Jakovljevic Mihajlo, Sugahara Takuma, Timofeyev Yuriy, Rancic Nemanja
Department of Global Health Economics and Policy, Faculty of Medical Sciences, University of Kragujevac, Kragujevac, Serbia.
Institute of Comparative Economics, Hosei University, Tokyo, Japan.
Risk Manag Healthc Policy. 2020 Oct 21;13:2261-2280. doi: 10.2147/RMHP.S266386. eCollection 2020.
The goal of this study was to assess the effectiveness of healthcare spending among the leading Asian economies.
We have selected a total of nine Asian nations, based on the strength of their economic output and long-term real GDP growth rates. The OECD members included Japan and the Republic of Korea, while the seven non-OECD nations were China, India, Indonesia, Malaysia, Pakistan, the Philippines, and Thailand. Healthcare systems efficiency was analyzed over the period 1996-2017. To assess the effectiveness of healthcare expenditure of each group of countries, the two-way fixed effects model (country- and year effects) was used.
Quality of governance and current health expenditure determine healthcare system performance. Population density and urbanization are positively associated with a healthy life expectancy in the non-OECD Asian countries. In this group, unsafe water drinking has a statistically negative effect on healthy life expectancy. Interestingly, only per capita consumption of carbohydrates is significantly linked with healthy life expectancy. In these non-OECD Asian countries, unsafe water drinking and per capita carbon dioxide emissions increase infant mortality. There is a strong negative association between GDP per capita and infant mortality in both sub-samples, although its impact is far larger in the OECD group.

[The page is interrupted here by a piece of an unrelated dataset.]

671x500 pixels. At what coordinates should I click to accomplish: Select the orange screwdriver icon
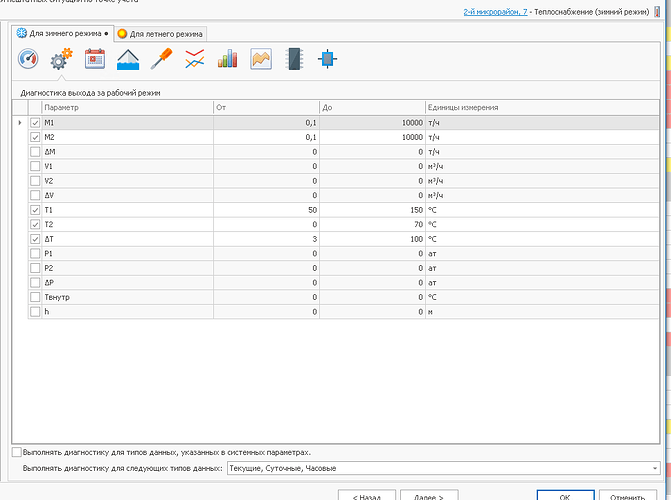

In Japan and South Korea, unemployment is negatively associated with infant mortality.
Japan outperforms other countries from the sample in major healthcare performance indicators, while South Korea is ranked second. The only exception is per capita carbon dioxide emissions, which have maximal values in the Republic of Korea and Japan. Non-OECD nations' outcomes were led by China, as the largest economy. This group was characterized with substantial improvement in efficiency of health spending since the middle of the 1990s. Yet, progress was noted with remarkable heterogeneity within the group.
本研究的目的是评估亚洲主要经济体的医疗保健支出效果。
我们根据经济产出实力和长期实际国内生产总值增长率,总共选择了9个亚洲国家。经合组织成员国包括日本和韩国,而7个非经合组织国家是中国、印度、印度尼西亚、马来西亚、巴基斯坦、菲律宾和泰国。对1996 - 2017年期间的医疗保健系统效率进行了分析。为评估每组国家医疗保健支出的效果,使用了双向固定效应模型(国家和年份效应)。
治理质量和当前医疗保健支出决定医疗保健系统绩效。在非经合组织亚洲国家,人口密度和城市化与健康预期寿命呈正相关。在这一组中,不安全饮水对健康预期寿命有统计学上的负面影响。有趣的是,只有碳水化合物的人均消费量与健康预期寿命有显著关联。在这些非经合组织亚洲国家,不安全饮水和人均二氧化碳排放量会增加婴儿死亡率。在两个子样本中,人均国内生产总值与婴儿死亡率之间都存在很强的负相关,尽管其影响在经合组织组中远为更大。在日本和韩国,失业率与婴儿死亡率呈负相关。
在主要医疗保健绩效指标方面,日本在样本中表现优于其他国家,而韩国排名第二。唯一的例外是人均二氧化碳排放量,在韩国和日本最高。非经合组织国家中,中国作为最大的经济体,其表现最为突出。自20世纪90年代中期以来,这一组国家在医疗保健支出效率方面有了显著提高。然而,该组内的进展存在显著的异质性。